The sharp questions and answer session took place just weeks before the 65th anniversary of the landmark Brown v. Board of Education decision.
The atmosphere was a stark departure from just five years ago, when council members questioned education department officials about diversity issues in a school system that remains among the most segregated in the country. Back then, Mayor Bill de Blasio and his previous schools chancellor, Carmen Fariña, steadfastly refused to even mention the words “integration” or “segregation.”
Battle lines remained hardened around the what to do about the lack of diversity in the specialized high schools, a debate that overshadowed much of the hearing. Some council members tried to strike a delicate balance between the need for reforms and listening to the concerns of the Asian community, whose children make up a majority of the schools’ students.
Recent polling shows that most New Yorkers want to overhaul the single-test admissions system currently enshrined in state law.
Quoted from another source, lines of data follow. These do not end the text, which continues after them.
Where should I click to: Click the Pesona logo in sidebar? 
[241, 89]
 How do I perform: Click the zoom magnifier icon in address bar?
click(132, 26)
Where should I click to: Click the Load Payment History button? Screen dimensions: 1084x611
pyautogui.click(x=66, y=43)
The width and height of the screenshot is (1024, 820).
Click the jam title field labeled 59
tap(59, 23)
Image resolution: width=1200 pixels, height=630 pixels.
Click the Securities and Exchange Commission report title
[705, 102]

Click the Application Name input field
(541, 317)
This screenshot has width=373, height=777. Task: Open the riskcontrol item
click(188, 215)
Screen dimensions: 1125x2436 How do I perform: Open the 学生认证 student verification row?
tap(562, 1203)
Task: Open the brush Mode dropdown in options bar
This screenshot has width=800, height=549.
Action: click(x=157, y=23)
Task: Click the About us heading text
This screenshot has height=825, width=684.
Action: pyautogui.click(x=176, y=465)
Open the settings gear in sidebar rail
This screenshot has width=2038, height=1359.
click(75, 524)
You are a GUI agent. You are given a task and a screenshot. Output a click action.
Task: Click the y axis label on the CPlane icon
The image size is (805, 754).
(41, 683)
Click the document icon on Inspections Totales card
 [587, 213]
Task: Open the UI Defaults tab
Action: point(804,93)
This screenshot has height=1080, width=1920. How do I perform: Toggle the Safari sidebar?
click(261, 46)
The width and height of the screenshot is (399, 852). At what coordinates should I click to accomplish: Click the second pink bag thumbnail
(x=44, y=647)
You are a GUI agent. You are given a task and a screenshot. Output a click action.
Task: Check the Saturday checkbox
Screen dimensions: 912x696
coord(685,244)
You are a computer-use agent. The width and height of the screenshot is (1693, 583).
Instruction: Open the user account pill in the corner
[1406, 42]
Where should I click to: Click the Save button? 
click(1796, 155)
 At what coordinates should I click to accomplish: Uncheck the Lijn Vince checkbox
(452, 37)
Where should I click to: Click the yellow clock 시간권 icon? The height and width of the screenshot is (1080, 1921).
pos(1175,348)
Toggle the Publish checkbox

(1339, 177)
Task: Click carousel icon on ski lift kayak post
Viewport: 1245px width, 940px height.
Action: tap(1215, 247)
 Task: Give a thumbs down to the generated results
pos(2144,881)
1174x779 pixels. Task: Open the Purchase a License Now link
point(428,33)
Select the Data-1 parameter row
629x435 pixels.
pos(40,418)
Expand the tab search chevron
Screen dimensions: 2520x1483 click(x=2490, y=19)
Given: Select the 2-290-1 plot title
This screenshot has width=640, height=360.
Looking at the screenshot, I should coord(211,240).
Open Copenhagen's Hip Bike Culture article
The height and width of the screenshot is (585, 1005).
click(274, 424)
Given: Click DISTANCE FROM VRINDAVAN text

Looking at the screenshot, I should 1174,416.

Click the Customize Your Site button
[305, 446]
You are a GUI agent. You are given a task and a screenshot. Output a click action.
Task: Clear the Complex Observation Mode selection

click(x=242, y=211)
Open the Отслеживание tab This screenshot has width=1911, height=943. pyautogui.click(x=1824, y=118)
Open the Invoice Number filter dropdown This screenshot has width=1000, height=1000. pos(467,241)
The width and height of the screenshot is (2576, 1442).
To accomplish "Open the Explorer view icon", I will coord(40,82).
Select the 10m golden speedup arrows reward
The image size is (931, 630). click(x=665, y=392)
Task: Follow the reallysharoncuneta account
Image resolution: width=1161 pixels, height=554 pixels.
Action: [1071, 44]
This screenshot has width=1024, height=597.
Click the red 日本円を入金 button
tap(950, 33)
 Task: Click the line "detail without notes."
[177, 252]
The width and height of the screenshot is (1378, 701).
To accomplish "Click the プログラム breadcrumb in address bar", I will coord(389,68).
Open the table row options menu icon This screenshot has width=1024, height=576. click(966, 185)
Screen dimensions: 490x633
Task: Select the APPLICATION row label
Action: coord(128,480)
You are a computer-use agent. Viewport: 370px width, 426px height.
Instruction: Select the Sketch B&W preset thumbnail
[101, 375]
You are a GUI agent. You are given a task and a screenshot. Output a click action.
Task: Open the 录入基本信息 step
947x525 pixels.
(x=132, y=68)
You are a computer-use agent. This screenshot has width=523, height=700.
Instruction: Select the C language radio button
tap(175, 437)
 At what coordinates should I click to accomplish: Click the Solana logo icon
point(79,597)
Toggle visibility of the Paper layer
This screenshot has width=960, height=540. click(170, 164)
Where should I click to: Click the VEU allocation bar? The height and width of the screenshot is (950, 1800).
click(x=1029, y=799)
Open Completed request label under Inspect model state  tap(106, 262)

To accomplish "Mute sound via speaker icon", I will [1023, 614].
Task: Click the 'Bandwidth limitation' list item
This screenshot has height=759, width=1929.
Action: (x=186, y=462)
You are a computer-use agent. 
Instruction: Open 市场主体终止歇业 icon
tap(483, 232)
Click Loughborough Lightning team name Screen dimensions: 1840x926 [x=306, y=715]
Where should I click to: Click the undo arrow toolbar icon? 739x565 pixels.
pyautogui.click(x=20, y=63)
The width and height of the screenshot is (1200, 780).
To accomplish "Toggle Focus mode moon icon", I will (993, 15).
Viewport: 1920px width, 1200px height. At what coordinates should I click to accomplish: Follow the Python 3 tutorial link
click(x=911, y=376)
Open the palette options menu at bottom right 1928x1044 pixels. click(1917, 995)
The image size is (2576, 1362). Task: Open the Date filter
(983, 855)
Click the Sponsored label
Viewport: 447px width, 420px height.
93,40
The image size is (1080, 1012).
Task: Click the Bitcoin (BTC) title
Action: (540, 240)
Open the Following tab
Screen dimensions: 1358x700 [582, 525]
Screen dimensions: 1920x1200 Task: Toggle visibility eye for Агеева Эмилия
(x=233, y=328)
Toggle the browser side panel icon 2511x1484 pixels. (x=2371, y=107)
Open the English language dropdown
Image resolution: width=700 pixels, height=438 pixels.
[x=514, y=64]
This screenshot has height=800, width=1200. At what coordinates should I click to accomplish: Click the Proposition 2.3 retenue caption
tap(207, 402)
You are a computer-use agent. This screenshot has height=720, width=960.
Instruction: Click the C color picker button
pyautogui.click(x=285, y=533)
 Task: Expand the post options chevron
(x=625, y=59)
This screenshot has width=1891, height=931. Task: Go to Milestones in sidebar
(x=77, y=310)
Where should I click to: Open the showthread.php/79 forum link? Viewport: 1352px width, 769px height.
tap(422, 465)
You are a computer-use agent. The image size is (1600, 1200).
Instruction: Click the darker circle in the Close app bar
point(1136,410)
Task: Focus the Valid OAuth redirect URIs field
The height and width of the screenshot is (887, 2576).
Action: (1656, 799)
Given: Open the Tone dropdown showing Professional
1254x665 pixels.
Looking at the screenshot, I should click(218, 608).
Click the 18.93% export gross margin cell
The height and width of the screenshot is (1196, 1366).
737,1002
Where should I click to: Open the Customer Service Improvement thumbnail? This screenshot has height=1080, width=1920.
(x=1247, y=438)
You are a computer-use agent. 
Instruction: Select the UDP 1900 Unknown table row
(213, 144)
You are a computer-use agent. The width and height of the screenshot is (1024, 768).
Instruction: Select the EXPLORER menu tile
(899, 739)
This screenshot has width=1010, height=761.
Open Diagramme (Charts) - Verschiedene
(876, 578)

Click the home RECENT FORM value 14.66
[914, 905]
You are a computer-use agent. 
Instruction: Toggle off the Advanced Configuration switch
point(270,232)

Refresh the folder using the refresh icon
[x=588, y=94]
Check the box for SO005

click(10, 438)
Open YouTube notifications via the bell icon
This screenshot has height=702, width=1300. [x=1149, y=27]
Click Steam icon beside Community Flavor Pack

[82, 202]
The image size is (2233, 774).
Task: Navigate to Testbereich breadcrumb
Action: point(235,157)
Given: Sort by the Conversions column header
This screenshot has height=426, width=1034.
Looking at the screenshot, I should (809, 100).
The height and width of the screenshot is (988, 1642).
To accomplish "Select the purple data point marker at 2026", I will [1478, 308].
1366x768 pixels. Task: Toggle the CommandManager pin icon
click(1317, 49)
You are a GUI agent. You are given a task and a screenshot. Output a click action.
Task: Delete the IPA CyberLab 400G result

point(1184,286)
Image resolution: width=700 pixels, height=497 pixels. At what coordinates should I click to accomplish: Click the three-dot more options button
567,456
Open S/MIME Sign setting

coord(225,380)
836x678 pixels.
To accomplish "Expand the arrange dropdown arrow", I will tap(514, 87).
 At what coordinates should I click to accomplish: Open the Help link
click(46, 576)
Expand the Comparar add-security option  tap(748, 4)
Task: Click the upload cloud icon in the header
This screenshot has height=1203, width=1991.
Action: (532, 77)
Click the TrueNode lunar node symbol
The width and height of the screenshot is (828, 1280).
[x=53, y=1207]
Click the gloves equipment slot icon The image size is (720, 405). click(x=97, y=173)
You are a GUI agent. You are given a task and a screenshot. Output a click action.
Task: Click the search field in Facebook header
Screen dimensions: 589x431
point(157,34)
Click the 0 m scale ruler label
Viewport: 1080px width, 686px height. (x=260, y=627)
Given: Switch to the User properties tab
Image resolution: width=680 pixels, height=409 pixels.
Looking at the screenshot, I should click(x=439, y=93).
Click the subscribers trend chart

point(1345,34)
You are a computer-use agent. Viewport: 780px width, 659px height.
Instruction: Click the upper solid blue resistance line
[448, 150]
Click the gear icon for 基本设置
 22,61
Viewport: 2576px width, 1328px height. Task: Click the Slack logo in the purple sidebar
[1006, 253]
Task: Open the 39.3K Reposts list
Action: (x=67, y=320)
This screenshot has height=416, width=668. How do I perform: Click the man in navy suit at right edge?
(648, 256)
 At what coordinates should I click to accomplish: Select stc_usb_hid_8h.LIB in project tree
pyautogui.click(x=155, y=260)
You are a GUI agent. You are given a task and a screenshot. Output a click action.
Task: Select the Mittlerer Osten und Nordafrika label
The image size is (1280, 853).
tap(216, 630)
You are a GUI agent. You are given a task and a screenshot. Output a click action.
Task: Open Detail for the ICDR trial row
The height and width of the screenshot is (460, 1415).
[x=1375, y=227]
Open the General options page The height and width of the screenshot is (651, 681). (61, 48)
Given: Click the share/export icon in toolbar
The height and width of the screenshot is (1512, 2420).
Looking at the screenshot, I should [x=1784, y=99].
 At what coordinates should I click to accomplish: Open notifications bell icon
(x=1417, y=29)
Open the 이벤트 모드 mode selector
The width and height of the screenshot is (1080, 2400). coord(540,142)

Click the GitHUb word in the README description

But before the hearing, a group of largely Asian-American advocates protested a city proposal to overhaul admissions.
One Asian-American student testified that her community shouldn’t be painted with a single brush and that she supported integration efforts.
“Integrating our schools will reduce racial bias and counter stereotypes,” said Bonnie Tang, who attended city public schools and is now in college.
Carranza touched on the undertones of the frequent argument that changing the admissions method would dampen academic quality.
“I will call that racist every time I hear it,” he said. “If you don’t want me to call you on it, don’t say it.”